** DIRECTIONS **
Put the lines into a Markdown table with two columns, Row and Line, and leave out any blank lines. Start at the line containing "This screenshot has width=1064, height=752." and stop after the line containing "point(537,53)".

** INFORMATION GIVEN **

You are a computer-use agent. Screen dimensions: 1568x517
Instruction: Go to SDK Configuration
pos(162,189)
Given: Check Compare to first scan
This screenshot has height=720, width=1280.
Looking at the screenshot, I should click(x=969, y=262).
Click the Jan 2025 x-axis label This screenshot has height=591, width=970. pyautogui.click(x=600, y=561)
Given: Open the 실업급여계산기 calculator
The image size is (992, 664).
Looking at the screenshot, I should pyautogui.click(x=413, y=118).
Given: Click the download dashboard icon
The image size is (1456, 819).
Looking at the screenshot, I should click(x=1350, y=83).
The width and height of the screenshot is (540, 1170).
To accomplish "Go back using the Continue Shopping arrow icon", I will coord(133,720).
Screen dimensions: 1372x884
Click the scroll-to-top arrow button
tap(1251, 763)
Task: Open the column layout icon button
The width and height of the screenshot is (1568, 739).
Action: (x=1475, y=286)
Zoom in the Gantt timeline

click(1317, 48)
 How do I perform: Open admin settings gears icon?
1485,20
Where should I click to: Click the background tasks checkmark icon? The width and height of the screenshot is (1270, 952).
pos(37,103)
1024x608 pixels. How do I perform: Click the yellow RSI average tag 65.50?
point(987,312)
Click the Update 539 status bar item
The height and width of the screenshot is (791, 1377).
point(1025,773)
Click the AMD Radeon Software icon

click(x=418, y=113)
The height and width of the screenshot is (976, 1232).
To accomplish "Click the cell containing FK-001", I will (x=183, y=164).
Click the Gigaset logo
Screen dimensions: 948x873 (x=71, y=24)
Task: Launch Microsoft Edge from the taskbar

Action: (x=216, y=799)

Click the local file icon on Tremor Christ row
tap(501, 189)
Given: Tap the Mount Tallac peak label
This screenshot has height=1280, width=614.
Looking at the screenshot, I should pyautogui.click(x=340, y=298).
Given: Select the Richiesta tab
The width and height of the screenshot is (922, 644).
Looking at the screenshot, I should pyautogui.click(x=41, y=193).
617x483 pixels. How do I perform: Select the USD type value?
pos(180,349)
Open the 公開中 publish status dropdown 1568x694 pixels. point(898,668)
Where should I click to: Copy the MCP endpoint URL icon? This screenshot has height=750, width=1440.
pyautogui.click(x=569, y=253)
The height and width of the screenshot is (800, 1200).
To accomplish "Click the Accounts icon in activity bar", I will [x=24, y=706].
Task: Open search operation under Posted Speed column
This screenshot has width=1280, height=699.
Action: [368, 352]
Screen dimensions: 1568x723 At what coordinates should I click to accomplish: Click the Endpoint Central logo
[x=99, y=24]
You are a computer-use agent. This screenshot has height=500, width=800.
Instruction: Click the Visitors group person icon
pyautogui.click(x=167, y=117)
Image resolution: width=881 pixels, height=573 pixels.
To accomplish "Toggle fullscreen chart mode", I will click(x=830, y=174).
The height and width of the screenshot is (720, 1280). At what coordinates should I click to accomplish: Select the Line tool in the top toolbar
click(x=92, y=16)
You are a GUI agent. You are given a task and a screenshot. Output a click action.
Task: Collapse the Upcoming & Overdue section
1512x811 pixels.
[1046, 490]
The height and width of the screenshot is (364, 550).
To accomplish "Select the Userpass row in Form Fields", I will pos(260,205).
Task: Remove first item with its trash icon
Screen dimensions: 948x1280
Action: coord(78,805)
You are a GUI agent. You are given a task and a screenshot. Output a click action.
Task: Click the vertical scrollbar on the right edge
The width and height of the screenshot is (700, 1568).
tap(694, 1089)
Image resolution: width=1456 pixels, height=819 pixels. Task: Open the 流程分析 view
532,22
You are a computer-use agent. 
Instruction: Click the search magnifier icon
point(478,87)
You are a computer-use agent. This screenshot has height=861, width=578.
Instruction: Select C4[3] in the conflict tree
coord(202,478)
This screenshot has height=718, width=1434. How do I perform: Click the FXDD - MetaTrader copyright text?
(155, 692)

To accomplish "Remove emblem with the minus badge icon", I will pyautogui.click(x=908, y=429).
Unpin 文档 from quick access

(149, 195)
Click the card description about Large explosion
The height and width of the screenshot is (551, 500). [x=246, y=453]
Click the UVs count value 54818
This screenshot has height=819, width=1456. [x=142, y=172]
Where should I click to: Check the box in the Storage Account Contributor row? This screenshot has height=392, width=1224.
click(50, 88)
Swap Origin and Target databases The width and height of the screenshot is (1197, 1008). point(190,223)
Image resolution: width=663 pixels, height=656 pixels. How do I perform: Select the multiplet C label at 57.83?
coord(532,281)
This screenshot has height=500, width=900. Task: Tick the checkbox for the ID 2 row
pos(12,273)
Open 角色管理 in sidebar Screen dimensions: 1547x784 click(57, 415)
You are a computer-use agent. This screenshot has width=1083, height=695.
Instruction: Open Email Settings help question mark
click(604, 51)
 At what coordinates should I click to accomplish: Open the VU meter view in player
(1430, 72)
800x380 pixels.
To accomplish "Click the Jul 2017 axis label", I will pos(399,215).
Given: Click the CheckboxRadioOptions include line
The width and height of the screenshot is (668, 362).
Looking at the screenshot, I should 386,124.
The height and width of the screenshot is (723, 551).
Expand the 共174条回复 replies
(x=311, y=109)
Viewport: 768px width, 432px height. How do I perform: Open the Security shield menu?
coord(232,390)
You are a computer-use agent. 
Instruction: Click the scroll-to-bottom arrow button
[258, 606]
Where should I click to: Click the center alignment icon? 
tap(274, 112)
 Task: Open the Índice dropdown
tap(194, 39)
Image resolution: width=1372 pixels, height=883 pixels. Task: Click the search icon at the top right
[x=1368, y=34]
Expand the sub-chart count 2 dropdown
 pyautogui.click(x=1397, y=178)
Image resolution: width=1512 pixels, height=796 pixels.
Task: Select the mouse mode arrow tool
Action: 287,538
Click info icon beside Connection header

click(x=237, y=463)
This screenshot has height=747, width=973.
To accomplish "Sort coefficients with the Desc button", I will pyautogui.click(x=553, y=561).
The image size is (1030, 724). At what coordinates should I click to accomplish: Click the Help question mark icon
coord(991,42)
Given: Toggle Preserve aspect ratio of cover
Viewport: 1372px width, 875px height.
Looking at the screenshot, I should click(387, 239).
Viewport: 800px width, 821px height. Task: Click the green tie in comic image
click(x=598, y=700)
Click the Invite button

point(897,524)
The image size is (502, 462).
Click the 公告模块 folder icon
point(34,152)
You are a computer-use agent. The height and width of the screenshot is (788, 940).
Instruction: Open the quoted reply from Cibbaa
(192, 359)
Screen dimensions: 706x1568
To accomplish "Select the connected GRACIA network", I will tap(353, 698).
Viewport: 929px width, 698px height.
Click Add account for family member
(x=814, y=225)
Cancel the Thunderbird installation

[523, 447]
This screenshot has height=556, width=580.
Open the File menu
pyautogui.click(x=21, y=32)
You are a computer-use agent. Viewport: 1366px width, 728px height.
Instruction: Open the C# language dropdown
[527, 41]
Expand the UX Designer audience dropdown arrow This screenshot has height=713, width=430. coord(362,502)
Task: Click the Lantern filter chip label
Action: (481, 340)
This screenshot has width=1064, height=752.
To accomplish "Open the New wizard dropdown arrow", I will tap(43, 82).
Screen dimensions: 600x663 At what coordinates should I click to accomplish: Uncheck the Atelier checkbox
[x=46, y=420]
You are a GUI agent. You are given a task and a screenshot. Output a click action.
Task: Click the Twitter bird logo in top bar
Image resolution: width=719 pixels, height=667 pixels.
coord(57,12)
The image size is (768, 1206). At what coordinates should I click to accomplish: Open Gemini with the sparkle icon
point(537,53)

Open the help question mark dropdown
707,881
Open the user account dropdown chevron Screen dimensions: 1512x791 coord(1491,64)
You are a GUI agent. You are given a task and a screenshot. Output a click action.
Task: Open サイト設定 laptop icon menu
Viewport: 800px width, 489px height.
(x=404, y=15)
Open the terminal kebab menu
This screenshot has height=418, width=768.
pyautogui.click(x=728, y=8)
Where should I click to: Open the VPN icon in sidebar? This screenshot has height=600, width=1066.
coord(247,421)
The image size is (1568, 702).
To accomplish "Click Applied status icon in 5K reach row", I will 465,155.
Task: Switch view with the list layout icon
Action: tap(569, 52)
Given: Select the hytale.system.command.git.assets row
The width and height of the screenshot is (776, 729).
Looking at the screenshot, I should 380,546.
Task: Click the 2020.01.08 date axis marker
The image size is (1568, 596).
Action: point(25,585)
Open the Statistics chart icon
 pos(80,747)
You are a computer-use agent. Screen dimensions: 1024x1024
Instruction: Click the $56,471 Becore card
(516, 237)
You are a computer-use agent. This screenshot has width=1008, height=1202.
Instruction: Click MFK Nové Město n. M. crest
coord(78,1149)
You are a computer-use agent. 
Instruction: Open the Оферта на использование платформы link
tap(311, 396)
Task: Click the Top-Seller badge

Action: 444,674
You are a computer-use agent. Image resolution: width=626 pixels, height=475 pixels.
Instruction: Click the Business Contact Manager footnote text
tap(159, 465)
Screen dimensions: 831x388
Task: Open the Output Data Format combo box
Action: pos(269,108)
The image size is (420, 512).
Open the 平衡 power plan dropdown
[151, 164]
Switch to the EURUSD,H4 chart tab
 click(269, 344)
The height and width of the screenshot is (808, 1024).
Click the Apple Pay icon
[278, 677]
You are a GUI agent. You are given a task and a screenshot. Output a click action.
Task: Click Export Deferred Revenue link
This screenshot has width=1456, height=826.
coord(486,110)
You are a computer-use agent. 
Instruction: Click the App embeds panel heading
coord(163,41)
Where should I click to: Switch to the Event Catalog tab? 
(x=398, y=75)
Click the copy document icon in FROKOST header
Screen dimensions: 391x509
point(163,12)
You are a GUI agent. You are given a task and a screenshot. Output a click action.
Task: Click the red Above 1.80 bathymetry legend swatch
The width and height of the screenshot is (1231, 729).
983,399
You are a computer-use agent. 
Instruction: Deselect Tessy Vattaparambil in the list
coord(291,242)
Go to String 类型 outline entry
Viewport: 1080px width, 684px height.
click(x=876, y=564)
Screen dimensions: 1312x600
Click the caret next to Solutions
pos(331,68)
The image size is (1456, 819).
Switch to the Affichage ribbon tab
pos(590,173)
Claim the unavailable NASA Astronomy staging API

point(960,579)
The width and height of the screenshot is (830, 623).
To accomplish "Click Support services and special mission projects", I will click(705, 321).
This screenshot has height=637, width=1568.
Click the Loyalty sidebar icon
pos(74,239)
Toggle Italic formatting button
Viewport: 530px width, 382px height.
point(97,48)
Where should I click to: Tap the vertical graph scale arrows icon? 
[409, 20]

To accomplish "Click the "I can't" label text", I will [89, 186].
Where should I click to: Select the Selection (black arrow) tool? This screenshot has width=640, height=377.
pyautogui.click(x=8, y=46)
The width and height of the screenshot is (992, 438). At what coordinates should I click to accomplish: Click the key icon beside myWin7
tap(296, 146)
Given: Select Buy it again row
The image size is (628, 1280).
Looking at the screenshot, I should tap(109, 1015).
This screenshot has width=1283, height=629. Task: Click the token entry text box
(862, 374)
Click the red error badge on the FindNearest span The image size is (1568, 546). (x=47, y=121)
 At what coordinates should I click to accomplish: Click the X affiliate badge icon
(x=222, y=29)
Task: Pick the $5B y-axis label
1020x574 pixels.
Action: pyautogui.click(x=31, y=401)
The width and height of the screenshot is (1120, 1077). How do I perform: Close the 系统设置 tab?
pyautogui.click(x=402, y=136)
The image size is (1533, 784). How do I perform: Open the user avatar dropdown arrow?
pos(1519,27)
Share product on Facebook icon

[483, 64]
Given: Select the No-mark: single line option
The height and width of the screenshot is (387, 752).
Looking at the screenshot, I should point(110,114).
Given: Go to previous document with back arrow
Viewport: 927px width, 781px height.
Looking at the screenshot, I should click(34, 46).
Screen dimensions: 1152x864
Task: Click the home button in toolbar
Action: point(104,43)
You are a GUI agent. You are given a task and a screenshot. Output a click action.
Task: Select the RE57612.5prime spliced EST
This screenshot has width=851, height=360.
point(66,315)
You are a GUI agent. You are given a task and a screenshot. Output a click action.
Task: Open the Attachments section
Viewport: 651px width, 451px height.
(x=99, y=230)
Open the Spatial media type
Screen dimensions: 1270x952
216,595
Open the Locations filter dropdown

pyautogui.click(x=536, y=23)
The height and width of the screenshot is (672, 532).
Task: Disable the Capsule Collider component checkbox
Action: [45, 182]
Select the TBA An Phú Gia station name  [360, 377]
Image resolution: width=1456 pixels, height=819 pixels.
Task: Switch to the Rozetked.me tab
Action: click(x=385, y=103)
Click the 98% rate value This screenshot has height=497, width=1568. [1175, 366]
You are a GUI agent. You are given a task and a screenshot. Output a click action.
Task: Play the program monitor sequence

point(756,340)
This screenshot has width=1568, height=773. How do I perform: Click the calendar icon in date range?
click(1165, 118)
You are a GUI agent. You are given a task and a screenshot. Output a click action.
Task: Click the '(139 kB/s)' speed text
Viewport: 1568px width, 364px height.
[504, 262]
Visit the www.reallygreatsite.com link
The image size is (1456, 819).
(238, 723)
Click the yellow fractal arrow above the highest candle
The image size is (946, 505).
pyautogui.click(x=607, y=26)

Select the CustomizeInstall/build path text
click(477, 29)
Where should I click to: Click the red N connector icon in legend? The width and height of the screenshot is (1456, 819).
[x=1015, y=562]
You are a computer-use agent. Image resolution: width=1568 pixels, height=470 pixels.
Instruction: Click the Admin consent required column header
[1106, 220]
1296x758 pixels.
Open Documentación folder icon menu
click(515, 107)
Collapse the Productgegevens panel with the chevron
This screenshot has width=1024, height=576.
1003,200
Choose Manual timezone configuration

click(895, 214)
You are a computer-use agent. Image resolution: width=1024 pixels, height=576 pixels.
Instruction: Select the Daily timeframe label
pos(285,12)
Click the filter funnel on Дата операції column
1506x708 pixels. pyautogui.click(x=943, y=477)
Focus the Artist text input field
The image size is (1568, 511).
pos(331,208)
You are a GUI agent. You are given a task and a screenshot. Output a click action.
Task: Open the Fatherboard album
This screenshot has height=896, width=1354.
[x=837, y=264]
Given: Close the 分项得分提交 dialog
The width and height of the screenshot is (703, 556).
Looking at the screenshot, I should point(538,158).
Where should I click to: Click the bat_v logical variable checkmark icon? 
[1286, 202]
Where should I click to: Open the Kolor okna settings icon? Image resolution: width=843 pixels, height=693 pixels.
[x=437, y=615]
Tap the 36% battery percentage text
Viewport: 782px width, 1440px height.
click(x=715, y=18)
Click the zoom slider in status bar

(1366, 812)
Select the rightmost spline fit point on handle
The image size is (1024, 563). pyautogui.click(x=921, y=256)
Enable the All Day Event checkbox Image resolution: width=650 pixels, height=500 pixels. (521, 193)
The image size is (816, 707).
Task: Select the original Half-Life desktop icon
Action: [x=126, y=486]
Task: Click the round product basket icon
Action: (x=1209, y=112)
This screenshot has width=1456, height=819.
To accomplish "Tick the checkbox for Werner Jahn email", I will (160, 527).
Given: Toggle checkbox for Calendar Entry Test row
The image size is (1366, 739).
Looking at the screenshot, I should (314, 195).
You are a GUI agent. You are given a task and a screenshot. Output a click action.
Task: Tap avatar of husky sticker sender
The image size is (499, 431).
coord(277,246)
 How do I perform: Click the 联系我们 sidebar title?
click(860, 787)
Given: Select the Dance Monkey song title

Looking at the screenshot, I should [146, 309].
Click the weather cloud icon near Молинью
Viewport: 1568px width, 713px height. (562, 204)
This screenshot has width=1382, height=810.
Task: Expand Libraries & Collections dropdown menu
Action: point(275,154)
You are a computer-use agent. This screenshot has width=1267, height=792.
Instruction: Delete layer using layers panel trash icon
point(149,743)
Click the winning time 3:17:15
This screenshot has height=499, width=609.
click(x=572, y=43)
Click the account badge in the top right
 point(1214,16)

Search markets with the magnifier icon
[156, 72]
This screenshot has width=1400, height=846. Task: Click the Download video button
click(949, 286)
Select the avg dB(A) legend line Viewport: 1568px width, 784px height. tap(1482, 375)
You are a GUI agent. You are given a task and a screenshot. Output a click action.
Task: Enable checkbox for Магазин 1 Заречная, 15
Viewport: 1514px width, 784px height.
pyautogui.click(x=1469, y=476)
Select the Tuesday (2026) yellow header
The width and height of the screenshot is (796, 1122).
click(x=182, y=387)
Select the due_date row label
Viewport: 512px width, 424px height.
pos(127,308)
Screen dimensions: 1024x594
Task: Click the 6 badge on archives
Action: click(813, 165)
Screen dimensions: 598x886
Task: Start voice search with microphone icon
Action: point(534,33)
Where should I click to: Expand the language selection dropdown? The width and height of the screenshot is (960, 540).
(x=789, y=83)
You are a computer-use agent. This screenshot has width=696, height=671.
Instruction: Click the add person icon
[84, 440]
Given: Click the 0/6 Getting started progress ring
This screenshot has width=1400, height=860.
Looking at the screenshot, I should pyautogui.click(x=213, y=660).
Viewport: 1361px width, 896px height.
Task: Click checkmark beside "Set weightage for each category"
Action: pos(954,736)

** FULL SOLUTION **
| Row | Line |
|---|---|
| 1 | This screenshot has width=1064, height=752. |
| 2 | To accomplish "Open the New wizard dropdown arrow", I will tap(43, 82). |
| 3 | Screen dimensions: 600x663 At what coordinates should I click to accomplish: Uncheck the Atelier checkbox |
| 4 | [x=46, y=420] |
| 5 | You are a GUI agent. You are given a task and a screenshot. Output a click action. |
| 6 | Task: Click the Twitter bird logo in top bar |
| 7 | Image resolution: width=719 pixels, height=667 pixels. |
| 8 | coord(57,12) |
| 9 | The image size is (768, 1206). At what coordinates should I click to accomplish: Open Gemini with the sparkle icon |
| 10 | point(537,53) |